_GIVEN TASK_
Find every line in the listing below that contains the word "table" and copy each one out.

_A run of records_
________________________________________
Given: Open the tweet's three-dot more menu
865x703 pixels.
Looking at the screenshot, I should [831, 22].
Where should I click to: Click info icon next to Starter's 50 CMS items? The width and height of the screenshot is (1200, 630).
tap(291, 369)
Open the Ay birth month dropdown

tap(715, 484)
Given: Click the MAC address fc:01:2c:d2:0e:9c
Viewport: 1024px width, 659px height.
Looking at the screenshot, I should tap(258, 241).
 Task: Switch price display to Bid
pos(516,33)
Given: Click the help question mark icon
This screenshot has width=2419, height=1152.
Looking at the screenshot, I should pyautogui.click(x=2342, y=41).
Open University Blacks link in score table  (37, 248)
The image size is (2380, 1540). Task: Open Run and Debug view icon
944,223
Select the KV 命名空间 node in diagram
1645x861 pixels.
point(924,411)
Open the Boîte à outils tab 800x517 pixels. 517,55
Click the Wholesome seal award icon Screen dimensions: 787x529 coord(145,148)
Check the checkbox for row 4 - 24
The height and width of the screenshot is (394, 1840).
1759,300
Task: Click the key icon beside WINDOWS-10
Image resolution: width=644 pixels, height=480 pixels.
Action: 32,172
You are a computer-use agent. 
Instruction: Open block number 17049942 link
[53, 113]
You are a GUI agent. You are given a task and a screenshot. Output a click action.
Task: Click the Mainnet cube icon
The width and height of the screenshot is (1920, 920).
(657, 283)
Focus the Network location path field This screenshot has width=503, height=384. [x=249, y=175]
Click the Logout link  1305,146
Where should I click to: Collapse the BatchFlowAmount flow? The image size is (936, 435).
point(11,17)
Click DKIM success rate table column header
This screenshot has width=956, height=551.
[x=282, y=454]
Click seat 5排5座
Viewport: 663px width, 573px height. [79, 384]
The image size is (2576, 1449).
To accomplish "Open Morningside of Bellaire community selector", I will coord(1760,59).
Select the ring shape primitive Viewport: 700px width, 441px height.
________________________________________
_SOLUTION TO THE EXERCISE_
Open University Blacks link in score table  (37, 248)
Click DKIM success rate table column header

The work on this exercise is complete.